Parametrics (1 Viewer)

[GaganDeep]

find the equation of the common tangent to the parabola y=(x+1)^2 and y=x(x-4)
and

find the gradients of the common tangents to the parabola y=x(x-4) and circle (x-2)^2 + y^2 =4

Thanks

 

[Mountain.Dew]

okay...when it means common tangent, it means that the gradient is the same. note that dy/dx = m = gradient

so: y₁ =(x+1)^2, (dy/dx)₁ = 2(x+1)

and y₂=x(x-4)=x^2-4x, (dy/dx)₂=2x-4

NOW, to find the common tangent, let (dy/dx)₁ = (dy/dx)₂ ==> you will get a value for x. <== THAT IS THE GRADIENT, m.

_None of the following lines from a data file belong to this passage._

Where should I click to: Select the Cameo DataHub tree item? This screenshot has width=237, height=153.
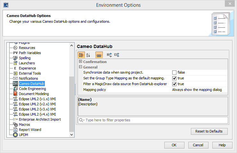click(31, 84)
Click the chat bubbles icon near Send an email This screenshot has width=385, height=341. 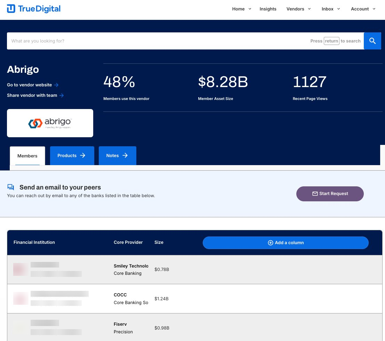[x=11, y=187]
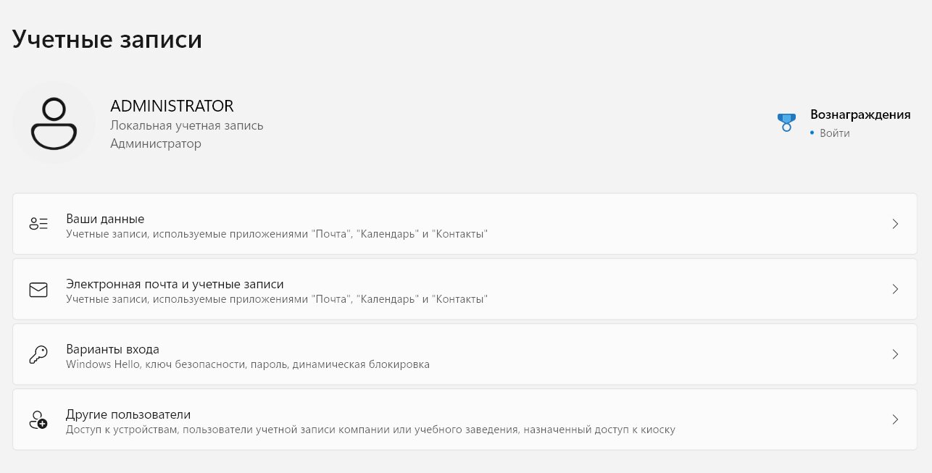
Task: Expand the Ваши данные chevron arrow
Action: [896, 224]
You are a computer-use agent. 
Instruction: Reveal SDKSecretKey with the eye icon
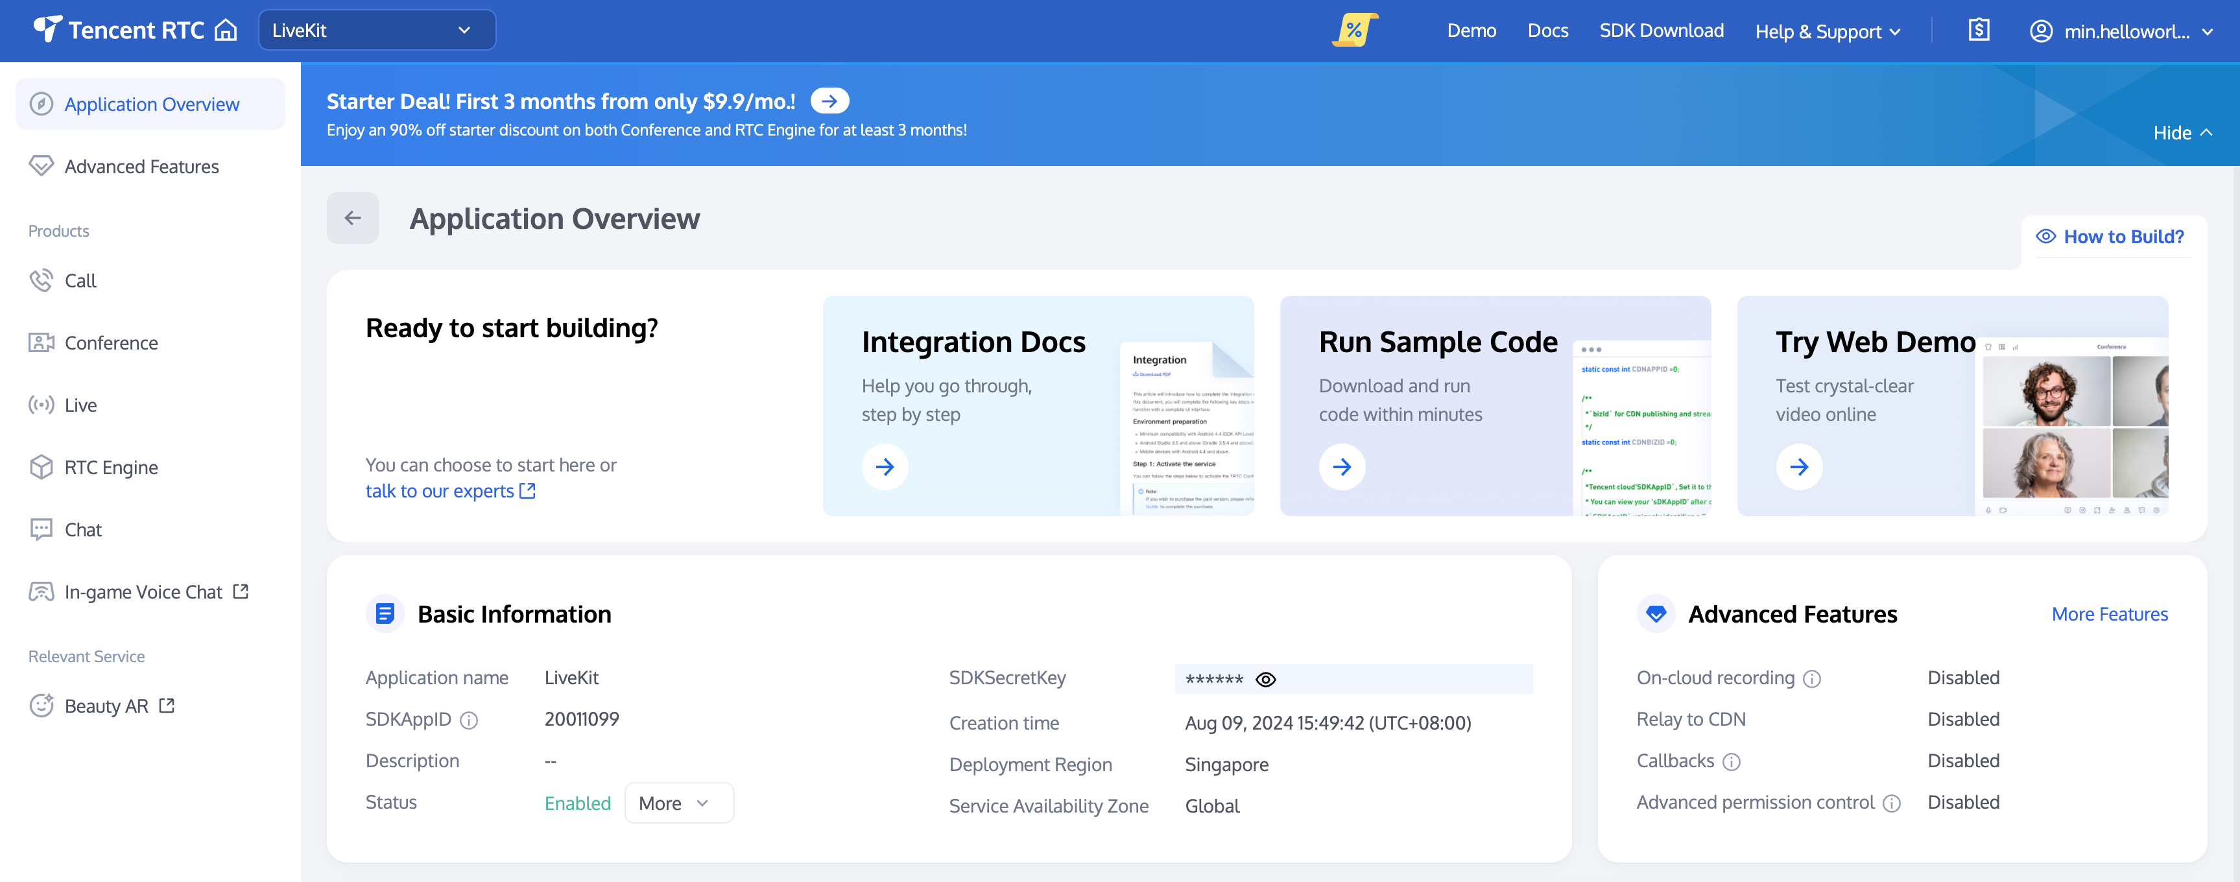point(1265,679)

so, u know that any line is y=mx + c...

now, to find c, plug y=mx + c into the first y, and the 2nd y, already knowing what your m. then, solve simulatenously to find c, eliminating x in the process.

if ur still not sure bout the 2nd part, please PM or reply to this thread!

 

[GaganDeep]

Yea i think now i get it. thanks.

 

[Mountain.Dew]

pleasure

 

[ckckckck]

ok but im confused now.. haha sorry fat chime..but when you make
2(x+1)=2x-4, the x's cancel out dont they? so ur left with 0=-6 or something. damn i feel stupid rite now. please help

 

[abcd9146]

im not sure if what Mountain.Dew did is correct, but this what i would have done.
you have 2 lines:
y=(x+1)²
y=x²-4x

suppose that on the first graph, at P the x value is a
y=(x+1)²
y'=2x+2
at x=a, y=a²+2a+1
y'=2a-2

eqn of tangent, m=2a-2, (a,a²+2a+1)
y-a²-2a-1=(2a-2)(x-a)
y-a²-2a-1=2ax-2a²-2x+a²
y=2ax-2x+2a+1

on the second graph, at Q, x value b
y=x²-4x
y'=2x-4
at x=b, y=b²-4b
y'=2b-4

eqn of tangent, m=2b-4, (b,b²-4b)
y-b²+4b=(2b-4)(x-b)
y-b²+4b=2bx-2b²-4x+b²
y=2bx+4x-4b

now we have two tangents
y=2ax-2x+2a+1
y=2bx+4x-4b

gradients are equal
2a-2=2b+4

y intercepts are equal
2a+1=-4b

solve for a & b
a=13/2
b=7/2

sub back into tangents
y=13x-2x+13+1 -> y=11x+14
y=7x+4x-14 -> y=11x+14

weee!!! we get the same tangent!!!!

BUT, when i graphed all that, it didnt make sense!??!!??! so what's wrong?

 

[rachypoo]

u guys r doing it all wrong....
check the text on page 92, itll solve everything

 

[Mountain.Dew]

im not sure if what Mountain.Dew did is correct, but this what i would have done.
you have 2 lines:
y=(x+1)²
y=x²-4x

suppose that on the first graph, at P the x value is a
y=(x+1)²
y'=2x+2
at x=a, y=a²+2a+1
y'=2a-2

eqn of tangent, m=2a-2, (a,a²+2a+1)
y-a²-2a-1=(2a-2)(x-a)
y-a²-2a-1=2ax-2a²-2x+a²
y=2ax-2x+2a+1

on the second graph, at Q, x value b
y=x²-4x
y'=2x-4
at x=b, y=b²-4b
y'=2b-4

eqn of tangent, m=2b-4, (b,b²-4b)
y-b²+4b=(2b-4)(x-b)
y-b²+4b=2bx-2b²-4x+b²
y=2bx+4x-4b

now we have two tangents
y=2ax-2x+2a+1
y=2bx+4x-4b

gradients are equal
2a-2=2b+4

y intercepts are equal
2a+1=-4b

solve for a & b
a=13/2
b=7/2

sub back into tangents
y=13x-2x+13+1 -> y=11x+14
y=7x+4x-14 -> y=11x+14

weee!!! we get the same tangent!!!!

BUT, when i graphed all that, it didnt make sense!??!!??! so what's wrong?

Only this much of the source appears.